Original Research ARTICLE
Differential myelinated and unmyelinated sensory and autonomic skin nerve fiber involvement in patients with ophthalmic postherpetic neuralgia
- 1Department of Neurology and Psychiatry, Sapienza University of Rome, Rome, Italy
- 2Department of Neurosurgery, Helsinki University Central Hospital, Helsinki, Finland
- 3Neurology Division “Salvatore Maugeri” Foundation—Institute of Telese Terme (BN) Italy, Telese Terme, Italy
- 4Department of Neurosciences, Reproductive and Odontostomatological Sciences, University Federico II of Naples, Naples, Italy
Postherpetic neuralgia (PHN) is a common and exceptionally drug-resistant neuropathic pain condition. In this cross-sectional skin biopsy study, seeking information on the responsible pathophysiological mechanisms we assessed how ophthalmic PHN affects sensory and autonomic skin innervation. We took 2-mm supraorbital punch skin biopsies from the affected and unaffected sides in 10 patients with ophthalmic PHN. Using indirect immunofluorescence and a large panel of antibodies including protein gene product (PGP) 9.5 we quantified epidermal unmyelinated, dermal myelinated and autonomic nerve fibers. Although skin biopsy showed reduced epidermal and dermal myelinated fiber density in specimens from the affected side, the epidermal/dermal myelinated nerve fiber ratio was lower in the affected than in the unaffected side (p < 0.001), thus suggesting a predominant epidermal unmyelinated nerve fiber loss. Conversely, autonomic skin innervation was spared. Our study showing that ophthalmic PHN predominantly affects unmyelinated nerve fiber and spares autonomic nerve fiber might help to understand the pathophysiological mechanisms underlying this difficult-to-treat condition.
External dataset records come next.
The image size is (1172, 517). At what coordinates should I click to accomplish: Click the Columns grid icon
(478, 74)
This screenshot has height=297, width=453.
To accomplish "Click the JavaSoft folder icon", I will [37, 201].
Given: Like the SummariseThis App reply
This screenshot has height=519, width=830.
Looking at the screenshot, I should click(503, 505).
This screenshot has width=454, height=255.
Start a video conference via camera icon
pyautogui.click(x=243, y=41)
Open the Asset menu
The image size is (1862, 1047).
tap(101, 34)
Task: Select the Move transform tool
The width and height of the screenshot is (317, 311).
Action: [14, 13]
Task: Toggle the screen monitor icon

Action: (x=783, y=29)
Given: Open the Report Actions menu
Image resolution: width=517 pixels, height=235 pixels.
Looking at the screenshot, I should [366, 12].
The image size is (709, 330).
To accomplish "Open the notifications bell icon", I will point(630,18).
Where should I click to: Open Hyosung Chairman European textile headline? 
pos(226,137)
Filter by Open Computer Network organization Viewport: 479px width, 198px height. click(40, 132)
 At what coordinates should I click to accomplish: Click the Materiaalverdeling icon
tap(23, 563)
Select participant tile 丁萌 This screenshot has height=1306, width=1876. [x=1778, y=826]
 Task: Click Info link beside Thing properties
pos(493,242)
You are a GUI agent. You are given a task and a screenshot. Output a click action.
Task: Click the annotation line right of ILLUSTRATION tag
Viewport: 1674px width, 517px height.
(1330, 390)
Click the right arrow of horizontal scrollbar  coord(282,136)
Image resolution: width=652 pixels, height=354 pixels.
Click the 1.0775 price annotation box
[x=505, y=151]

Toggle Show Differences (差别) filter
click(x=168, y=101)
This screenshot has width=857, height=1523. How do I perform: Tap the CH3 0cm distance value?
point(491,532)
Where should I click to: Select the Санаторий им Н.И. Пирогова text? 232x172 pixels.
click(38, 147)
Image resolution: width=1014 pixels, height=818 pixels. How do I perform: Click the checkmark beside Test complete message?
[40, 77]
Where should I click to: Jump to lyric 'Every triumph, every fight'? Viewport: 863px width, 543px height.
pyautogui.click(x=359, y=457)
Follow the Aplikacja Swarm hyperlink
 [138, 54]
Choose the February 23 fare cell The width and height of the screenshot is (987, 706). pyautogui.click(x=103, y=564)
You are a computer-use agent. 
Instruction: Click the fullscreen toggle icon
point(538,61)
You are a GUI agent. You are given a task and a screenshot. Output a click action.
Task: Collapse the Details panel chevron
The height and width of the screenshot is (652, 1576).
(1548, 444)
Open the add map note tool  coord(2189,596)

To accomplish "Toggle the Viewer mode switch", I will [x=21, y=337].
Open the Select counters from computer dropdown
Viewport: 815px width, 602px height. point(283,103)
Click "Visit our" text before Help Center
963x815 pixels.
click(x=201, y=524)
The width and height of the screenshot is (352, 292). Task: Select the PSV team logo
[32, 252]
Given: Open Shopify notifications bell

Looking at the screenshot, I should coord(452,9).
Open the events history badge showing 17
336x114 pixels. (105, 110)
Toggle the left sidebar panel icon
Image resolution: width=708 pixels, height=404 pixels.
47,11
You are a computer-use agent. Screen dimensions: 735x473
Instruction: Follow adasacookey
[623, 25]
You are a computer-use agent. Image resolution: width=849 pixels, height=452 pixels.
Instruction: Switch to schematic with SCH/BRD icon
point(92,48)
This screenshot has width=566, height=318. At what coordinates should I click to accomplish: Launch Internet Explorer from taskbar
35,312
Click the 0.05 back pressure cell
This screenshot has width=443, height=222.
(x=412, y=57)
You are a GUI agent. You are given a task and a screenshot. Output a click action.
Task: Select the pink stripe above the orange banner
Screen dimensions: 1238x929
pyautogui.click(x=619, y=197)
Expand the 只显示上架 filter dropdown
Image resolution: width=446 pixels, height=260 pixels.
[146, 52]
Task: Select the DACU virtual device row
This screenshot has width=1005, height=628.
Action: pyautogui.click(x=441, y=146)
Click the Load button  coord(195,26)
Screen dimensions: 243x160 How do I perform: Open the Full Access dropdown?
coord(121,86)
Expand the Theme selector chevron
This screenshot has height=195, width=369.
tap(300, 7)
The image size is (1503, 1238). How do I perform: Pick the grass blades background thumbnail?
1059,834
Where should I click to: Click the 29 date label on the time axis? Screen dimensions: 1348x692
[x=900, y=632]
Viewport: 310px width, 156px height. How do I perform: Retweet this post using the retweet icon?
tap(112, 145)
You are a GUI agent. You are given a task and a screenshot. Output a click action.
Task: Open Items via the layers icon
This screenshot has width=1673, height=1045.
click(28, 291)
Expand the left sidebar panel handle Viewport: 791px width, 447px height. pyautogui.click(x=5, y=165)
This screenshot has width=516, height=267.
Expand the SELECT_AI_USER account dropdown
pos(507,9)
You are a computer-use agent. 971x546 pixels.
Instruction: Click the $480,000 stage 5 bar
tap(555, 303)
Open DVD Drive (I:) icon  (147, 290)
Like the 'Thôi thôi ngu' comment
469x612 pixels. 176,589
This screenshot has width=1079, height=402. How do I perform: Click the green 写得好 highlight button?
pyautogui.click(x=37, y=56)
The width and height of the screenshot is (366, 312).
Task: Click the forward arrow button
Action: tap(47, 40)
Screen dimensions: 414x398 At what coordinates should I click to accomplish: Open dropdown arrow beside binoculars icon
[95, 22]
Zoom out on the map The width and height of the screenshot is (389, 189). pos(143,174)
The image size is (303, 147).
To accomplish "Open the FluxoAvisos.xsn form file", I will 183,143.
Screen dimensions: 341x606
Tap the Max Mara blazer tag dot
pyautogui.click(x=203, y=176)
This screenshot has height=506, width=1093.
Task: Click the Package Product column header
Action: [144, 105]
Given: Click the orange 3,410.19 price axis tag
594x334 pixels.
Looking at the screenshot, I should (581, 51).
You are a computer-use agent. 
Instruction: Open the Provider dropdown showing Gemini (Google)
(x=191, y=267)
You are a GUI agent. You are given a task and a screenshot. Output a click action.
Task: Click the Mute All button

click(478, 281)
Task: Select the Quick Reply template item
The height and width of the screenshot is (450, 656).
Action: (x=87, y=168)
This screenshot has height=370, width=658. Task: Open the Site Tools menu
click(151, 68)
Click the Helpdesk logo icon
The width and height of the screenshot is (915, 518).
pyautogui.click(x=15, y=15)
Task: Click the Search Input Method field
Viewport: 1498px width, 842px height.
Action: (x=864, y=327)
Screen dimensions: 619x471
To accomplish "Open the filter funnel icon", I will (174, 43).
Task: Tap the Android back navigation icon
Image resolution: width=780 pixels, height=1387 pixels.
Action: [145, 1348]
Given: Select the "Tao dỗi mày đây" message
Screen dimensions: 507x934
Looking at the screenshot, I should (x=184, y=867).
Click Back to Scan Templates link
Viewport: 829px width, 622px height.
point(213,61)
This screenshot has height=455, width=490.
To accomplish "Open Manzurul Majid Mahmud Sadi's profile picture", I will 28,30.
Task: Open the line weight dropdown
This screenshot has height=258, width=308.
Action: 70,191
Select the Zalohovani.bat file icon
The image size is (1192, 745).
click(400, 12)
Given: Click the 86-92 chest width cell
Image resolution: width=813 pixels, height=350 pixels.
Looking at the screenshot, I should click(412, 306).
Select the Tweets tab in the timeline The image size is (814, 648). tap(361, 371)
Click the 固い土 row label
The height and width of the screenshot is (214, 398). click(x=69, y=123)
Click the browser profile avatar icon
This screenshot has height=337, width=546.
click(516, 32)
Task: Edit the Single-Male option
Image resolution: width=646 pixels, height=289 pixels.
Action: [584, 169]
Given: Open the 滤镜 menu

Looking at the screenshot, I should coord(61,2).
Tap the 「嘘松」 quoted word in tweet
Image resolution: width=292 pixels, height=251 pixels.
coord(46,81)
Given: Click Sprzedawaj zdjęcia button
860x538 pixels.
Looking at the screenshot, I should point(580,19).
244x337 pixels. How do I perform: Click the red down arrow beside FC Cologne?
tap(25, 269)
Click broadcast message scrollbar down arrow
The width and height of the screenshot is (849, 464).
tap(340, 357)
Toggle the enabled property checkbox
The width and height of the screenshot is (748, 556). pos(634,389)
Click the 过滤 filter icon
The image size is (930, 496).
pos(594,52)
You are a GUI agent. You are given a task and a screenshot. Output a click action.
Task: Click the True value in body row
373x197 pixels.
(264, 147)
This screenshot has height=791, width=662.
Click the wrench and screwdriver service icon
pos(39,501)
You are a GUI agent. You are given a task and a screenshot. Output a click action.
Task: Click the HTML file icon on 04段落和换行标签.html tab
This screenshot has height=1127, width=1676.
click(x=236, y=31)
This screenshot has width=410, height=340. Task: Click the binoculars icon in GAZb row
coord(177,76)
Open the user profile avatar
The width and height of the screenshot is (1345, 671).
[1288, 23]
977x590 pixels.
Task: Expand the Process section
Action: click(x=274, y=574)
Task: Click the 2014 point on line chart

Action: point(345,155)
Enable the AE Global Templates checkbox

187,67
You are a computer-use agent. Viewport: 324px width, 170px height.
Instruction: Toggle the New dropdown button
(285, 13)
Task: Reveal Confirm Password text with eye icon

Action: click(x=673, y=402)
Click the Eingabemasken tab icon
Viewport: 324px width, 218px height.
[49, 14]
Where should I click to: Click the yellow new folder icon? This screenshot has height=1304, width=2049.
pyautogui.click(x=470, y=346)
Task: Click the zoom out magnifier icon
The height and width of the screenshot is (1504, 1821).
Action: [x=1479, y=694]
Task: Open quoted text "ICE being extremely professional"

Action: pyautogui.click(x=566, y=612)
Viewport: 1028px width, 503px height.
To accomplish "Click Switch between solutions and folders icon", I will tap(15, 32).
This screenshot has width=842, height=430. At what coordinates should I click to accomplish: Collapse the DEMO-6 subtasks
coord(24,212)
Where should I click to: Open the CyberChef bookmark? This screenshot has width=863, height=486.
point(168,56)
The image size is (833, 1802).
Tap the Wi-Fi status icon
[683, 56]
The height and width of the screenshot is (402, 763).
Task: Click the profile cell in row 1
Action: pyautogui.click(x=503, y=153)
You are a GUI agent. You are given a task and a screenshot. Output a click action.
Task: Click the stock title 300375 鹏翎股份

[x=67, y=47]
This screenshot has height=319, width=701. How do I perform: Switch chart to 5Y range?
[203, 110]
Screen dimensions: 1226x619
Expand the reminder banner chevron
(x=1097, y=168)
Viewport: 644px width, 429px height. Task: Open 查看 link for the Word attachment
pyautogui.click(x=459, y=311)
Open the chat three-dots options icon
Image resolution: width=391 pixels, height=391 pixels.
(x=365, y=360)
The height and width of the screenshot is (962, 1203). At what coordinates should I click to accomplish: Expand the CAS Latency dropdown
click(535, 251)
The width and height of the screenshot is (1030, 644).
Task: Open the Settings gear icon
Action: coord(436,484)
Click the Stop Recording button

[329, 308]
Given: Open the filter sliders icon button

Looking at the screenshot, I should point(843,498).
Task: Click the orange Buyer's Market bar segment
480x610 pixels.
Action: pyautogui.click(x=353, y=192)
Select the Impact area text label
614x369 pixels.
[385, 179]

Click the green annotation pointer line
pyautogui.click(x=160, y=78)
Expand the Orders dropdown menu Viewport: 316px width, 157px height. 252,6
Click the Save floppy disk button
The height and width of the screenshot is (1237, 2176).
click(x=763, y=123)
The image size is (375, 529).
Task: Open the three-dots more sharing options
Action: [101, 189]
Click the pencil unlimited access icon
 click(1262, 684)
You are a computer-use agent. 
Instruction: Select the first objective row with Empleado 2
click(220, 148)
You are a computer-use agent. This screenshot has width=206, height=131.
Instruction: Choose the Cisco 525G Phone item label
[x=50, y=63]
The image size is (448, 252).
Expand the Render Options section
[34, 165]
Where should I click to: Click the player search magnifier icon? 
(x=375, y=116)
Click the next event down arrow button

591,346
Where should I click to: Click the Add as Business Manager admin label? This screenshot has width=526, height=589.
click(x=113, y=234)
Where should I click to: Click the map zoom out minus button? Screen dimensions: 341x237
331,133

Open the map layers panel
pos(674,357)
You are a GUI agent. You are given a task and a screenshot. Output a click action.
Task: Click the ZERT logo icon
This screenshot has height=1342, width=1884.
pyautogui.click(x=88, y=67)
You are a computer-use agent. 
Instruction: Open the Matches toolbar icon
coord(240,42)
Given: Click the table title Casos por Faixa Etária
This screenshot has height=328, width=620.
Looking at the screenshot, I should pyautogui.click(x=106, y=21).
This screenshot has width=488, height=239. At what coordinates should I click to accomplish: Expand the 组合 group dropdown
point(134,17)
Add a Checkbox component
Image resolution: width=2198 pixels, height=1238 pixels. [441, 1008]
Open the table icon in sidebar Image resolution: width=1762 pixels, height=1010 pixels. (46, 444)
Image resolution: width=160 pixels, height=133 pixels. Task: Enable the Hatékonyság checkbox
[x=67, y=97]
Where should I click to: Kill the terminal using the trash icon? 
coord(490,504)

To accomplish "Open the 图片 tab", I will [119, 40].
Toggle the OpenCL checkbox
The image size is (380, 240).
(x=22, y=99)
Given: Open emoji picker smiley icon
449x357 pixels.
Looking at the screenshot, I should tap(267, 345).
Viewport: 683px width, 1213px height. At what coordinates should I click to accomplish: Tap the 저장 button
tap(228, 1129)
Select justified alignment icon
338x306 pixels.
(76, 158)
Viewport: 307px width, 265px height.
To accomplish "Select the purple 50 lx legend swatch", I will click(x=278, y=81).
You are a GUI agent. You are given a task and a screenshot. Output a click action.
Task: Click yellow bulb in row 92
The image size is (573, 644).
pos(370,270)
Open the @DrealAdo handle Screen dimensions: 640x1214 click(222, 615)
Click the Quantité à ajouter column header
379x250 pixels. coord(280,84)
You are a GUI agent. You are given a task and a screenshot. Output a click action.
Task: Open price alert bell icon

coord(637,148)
Ophthalmic postherpetic neuralgia (PHN) is a disabling and extensively investigated neuropathic pain condition caused by herpes zoster and persisting or recurring for at least 3 months in areas supplied by the ophthalmic division of the trigeminal nerve (IHS Classification, 2013).1
Studies assessing cutaneous innervation in skin biopsy specimens have provided new insight into the mechanisms underlying neuropathic pain in several conditions (Sommer and Lauria, 2007). Skin biopsy is a minimally invasive diagnostic tool used to assess nerve fiber in the human epidermis and dermis. Epidermal innervation consists mainly of unmyelinated C-fiber terminals, with relatively few small myelinated Aδ-fibers that lose their myelin sheath and reach the epidermis as unmyelinated free nerve endings. Conversely, dermal innervation consists mainly of large myelinated Aβ-fibers that send branches to dermal corpuscles and hair follicles (Nolano et al., 2003, 2013).
Most morphometric studies used bright-field immunohistochemistry with protein gene product (PGP) 9.5 immunostaining and assessed epidermal innervation alone. An approach based on immunofluorescence and confocal microscopy using double and triple immunostaining with an extensive panel of antibodies including the pan-neuronal marker PGP 9.5, the basement membrane marker, collagen IV (ColIV), and antibodies for various myelinated and unmyelinated nerve fiber populations, has proved to provide distinct information on sensory and autonomic nerve fibers, and possibly assess skin innervation more accurately (Doppler et al., 2012; Nolano et al., 2013).
Although previous skin biopsy studies have shown a severe epidermal nerve fiber (ENF) loss in the affected thoracic dermatomes of patients with PHN (Oaklander, 2001; Petersen et al., 2010), they did not directly investigate ophthalmic PHN, nor did they distinguish epidermal unmyelinated and dermal myelinated fibers, or accurately detail autonomic nerve fiber involvement. Having this information might more precisely define the pathophysiological mechanisms underlying PHN, thus possibly improving the way we diagnose and cure this exceptionally drug-resistant neuropathic pain condition.
Continuing our research interest into the mechanisms underlying neuropathic pain in peripheral nerve diseases (Truini et al., 2014) including PHN (Truini et al., 2008), in this clinical and morphometric study, we aimed at investigating how ophthalmic PHN affects myelinated and unmyelinated sensory and autonomic skin nerve fibers. To do so we took 2-mm supraorbital punch skin biopsies from the affected side and unaffected mirror side in ten patients with ophthalmic PHN. We processed the skin specimens with indirect immunofluorescence, examined the specimens by confocal microscopy, distinguished epidermal unmyelinated and dermal myelinated innervation, and described autonomic nerve fiber involvement.
Materials and Methods
We enrolled 10 patients (3 F, 7 M; 74.5 ± 4.4 years) with ophthalmic PHN in the Department of Neurology, Sapienza University, Rome. Ophthalmic PHN was diagnosed in accordance with the International Headache Society diagnostic criteria: pain persisting or recurring for at least 3 months in the area supplied by the ophthalmic division of the trigeminal nerve, and caused by herpes zoster. Exclusion criteria were cognitive impairment, other central and peripheral nervous system diseases. No patient was treated with topical pain medications (i.e., lidocaine and capsaicin).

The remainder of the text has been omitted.